:: Texto fornecido ::

Sempre me meteu imensa confusão ver pessoas cujo objetivo é esperar que o “ceifeiro” um dia os venha chamar.
Os bancos de jardim das nossas cidades estão cheios deles, mas também as aldeias e vilas em desertificação e que deixaram para trás os seus idosos e reformados em casa, na rua ou em lares.
Há pessoas que morrem em vida ou que vivem mortos. Pessoas que tendo tudo para viver abdicam dessa enorme oportunidade e vivem esperando pela morte. Não sabemos que traumas, vivências, personalidades têm ou tiveram, mas levantarem-se todos os dias para encetarem uma rotina de tédio absoluto é o máximo a que podem aspirar no resto dos longos dias que ainda terão por cá. Não há ninguém que os salve? Alguém que os abane e lhes diga que há que dar um pontapé no marasmo? Estou a falar de pessoas completamente válidas e independentes ou com um bom grau de independência. Mete-se comigo… Provavelmente estarei a falar de cor. Corro esse risco. Não me revejo em qualquer deles, provavelmente tenho a ilusão de que vou pedalar o resto dos meus dias, aspirando o ar puro e fresco das madrugadas de verão ou traçar objetivos de conquista de cidades por essa Europa ao volante de uma bicicleta. Isso sou eu a projetar. Pode ser que o destino me esteja a reservar outros planos, mas não quero saber. Eu sei o que não quero fazer e isso é esperar pela morte, desistir de viver estando razoavelmente saudável antes ou após a reforma. A revolução nos cuidados médicos aumentou-nos a esperança de vida com alguma qualidade um par de décadas. O que vamos fazer com tanto tempo depois dos filhos terem batido asas? Há tanta coisa.
Não ignoro que a depressão é o maior inimigo da felicidade. Sei que é um poço que nos suga as energias e a vontade de viver e da qual não saímos sem ajuda, mas não é dessas pessoas que estou a falar. Estou a falar de gente cujo objetivo diário é levantar, sentar, comer, sentar, ver a vida passar, sentar, comer e deitar. Muitos são novos velhos, outros são velhos novos e outros são mesmo velhos.

:::
:: Extrato de dados ::

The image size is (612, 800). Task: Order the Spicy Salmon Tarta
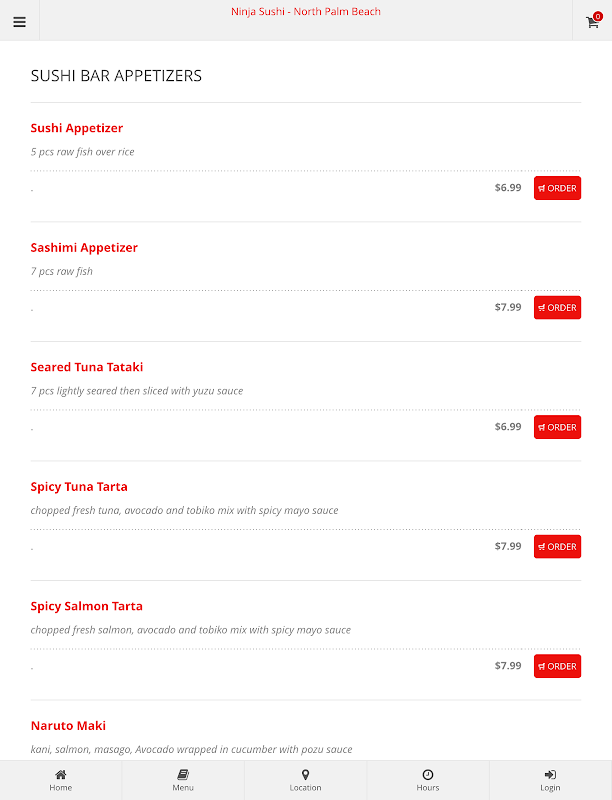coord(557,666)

:::
:: Extrato de dados ::

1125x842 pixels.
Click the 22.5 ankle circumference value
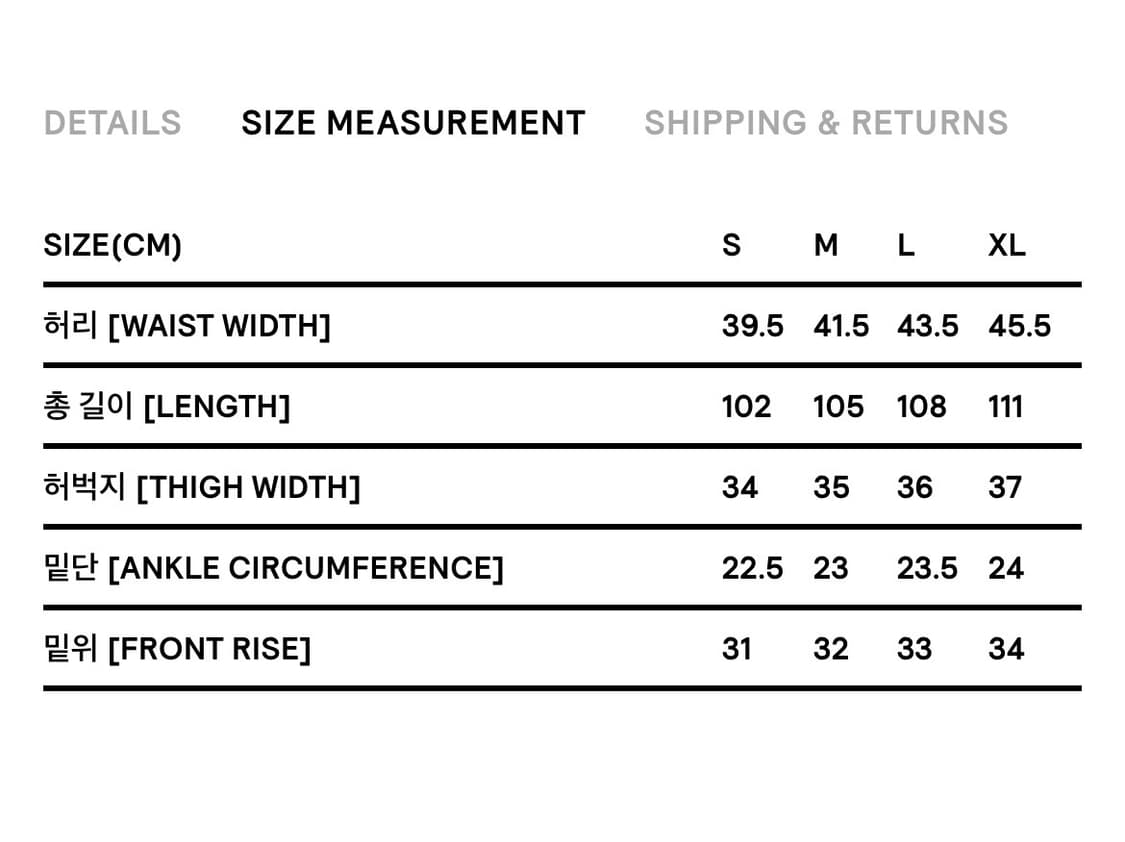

:::

## Enunciado 1
Transcreva do texto sobre quem vive à espera da morte tudo o que vai desde "Não ignoro que" até "são mesmo velhos.".
## Enunciado 2
Prossiga o texto sobre quem vive à espera da morte a partir do ponto em que termina.

## Espaço de resposta 1
Não ignoro que a depressão é o maior inimigo da felicidade. Sei que é um poço que nos suga as energias e a vontade de viver e da qual não saímos sem ajuda, mas não é dessas pessoas que estou a falar. Estou a falar de gente cujo objetivo diário é levantar, sentar, comer, sentar, ver a vida passar, sentar, comer e deitar. Muitos são novos velhos, outros são velhos novos e outros são mesmo velhos.

## Espaço de resposta 2
Como me dizia um amigo aquando da polémica acerca da eutanásia, há imensa gente que teria todas as razões para desistir de viver e ser feliz por estar numa cadeira de rodas, por exemplo, e que não o faz porque, após ter ultrapassado a fase da negação e da revolta, consegue traçar novos objetivos de vida e vivê-la em pleno, mas há, no entanto, outros cuja forma de viver é uma afronta àqueles pelo desperdício de tempo em que transformaram os seus quotidianos num marasmo sufocante.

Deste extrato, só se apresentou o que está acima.